Выбрать главу

Противная настойчивая белая рябь, такая же, что сопровождала слечну Глашек во время недавнего инцидента в пассажирском поезде, вернулась. А вот весь воздух куда-то пропал. Словно бы пробегающие по нейронам искорки нервных импульсов обратились в пламя, стремительно выжигающее кислород под шлемом.

Ну или же девушку душило осознание. Понимание того, что этот вот несчастный ребёнок оказался обращён в инкубатор мушиного роя и помещён в нечеловеческие условия, учитывающие лишь факт возможности воспроизводства всё нового и нового потомства, было само по себе достаточным, чтобы отбить любое желание просто существовать в этом мире. А конкретные детали этого содержания и вероятный сценарий попадания девочки в руки карфагенского мастера чудовищ, падали на плечи тяжким грузом. Каждая новая вспышка осознания была подобна кирпичу, который летел с небес всего с одной целью — переломить хребет юной некромагички.
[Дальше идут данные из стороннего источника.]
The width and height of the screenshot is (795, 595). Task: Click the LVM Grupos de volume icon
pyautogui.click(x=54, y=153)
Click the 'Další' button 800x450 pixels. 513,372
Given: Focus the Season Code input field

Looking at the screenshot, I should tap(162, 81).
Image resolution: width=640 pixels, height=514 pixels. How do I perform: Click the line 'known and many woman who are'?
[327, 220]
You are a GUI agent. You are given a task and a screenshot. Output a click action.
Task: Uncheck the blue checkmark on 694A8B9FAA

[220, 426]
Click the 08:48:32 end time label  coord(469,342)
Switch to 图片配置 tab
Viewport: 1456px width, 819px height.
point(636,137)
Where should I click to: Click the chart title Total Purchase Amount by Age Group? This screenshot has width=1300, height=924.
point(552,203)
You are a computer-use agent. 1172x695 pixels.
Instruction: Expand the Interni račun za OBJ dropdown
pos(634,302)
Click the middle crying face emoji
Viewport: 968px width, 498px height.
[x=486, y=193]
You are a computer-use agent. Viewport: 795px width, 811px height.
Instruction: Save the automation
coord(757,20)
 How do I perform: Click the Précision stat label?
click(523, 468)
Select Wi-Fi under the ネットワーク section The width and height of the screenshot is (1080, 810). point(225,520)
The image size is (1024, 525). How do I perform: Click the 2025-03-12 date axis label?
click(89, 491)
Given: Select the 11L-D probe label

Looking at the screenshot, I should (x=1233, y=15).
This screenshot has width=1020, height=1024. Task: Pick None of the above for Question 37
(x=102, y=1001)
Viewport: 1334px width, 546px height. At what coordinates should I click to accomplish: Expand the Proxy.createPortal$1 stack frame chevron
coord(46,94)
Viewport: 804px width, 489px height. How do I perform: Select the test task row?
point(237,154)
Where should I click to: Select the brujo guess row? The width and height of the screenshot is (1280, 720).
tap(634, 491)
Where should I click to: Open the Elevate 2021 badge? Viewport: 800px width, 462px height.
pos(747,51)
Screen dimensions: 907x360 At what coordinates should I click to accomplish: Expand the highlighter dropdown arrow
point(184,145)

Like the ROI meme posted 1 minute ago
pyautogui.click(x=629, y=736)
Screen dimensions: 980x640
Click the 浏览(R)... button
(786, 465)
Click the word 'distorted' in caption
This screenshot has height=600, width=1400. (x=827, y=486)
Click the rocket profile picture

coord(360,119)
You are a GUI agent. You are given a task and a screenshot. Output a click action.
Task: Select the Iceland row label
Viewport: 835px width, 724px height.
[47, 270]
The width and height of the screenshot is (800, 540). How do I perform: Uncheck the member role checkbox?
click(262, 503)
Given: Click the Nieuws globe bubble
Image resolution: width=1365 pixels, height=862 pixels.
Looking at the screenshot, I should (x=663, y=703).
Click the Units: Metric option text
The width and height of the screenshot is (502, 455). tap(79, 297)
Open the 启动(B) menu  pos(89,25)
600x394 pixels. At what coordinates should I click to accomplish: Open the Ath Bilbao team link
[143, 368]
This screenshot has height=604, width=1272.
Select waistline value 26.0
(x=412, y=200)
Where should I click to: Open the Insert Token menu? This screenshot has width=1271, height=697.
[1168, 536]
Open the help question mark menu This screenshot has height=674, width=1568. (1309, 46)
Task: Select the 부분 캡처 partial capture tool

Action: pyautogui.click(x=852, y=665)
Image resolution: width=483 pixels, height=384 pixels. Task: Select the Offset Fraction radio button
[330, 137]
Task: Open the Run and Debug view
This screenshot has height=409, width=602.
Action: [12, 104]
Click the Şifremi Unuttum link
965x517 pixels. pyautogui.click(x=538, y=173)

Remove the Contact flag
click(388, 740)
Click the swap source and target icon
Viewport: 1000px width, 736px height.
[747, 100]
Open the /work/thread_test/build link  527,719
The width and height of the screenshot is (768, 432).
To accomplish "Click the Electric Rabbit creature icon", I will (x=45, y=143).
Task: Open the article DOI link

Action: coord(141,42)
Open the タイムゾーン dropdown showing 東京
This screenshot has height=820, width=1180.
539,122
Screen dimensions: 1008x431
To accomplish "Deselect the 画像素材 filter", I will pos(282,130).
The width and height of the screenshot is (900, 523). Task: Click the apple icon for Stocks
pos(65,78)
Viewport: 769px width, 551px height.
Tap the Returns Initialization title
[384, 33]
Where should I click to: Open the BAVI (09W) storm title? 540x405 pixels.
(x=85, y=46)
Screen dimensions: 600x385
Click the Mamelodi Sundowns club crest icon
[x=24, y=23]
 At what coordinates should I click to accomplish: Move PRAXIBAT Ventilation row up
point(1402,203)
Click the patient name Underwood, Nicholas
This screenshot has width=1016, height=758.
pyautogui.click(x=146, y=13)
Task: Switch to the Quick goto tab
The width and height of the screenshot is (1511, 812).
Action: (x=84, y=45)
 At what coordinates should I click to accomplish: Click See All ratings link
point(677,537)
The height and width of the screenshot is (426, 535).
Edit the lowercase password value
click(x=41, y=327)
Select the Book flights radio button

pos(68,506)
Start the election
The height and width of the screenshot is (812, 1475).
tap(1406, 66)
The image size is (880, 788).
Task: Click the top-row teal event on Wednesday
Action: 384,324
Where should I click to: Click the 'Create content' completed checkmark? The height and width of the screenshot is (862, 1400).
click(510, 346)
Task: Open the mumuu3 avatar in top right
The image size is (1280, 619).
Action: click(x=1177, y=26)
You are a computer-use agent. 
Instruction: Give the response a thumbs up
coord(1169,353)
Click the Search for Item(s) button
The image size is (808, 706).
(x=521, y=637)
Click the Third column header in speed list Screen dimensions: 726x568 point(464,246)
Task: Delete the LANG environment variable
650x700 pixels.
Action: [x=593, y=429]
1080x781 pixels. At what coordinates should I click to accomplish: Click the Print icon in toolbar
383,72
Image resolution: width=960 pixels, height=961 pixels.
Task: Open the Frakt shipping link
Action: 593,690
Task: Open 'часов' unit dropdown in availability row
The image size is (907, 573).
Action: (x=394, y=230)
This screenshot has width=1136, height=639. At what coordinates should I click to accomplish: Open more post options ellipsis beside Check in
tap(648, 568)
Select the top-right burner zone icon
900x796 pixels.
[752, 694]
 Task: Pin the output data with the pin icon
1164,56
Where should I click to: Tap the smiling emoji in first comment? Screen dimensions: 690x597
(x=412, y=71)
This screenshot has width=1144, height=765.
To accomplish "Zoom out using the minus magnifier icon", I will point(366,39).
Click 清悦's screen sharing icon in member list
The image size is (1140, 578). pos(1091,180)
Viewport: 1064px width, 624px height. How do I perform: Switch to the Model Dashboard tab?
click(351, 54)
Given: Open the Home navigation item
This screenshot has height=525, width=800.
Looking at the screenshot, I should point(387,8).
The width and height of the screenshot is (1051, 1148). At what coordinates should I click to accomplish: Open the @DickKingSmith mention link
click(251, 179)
Руки плохо слушались Броню. Оттого и движения выходили несколько медлительные, чересчур размашистые.

— Госпожа?

— Лешая?

— Слечна Глашек?

Голоса подчинённых звучали где-то далеко-далеко. Словно бы не в этой вселенной. Поле зрения девушки становилось всё меньше и меньше, по мере того как мерцание белых пятнышек всё больше и больше отжирало под свои, никому неведомые, нужды. Реальность попросту скукожилась до пространства этой странной комнаты, покрытой мушиным помётом и украшенной высокими, доходящими почти до потолка, стеблями хищных растений.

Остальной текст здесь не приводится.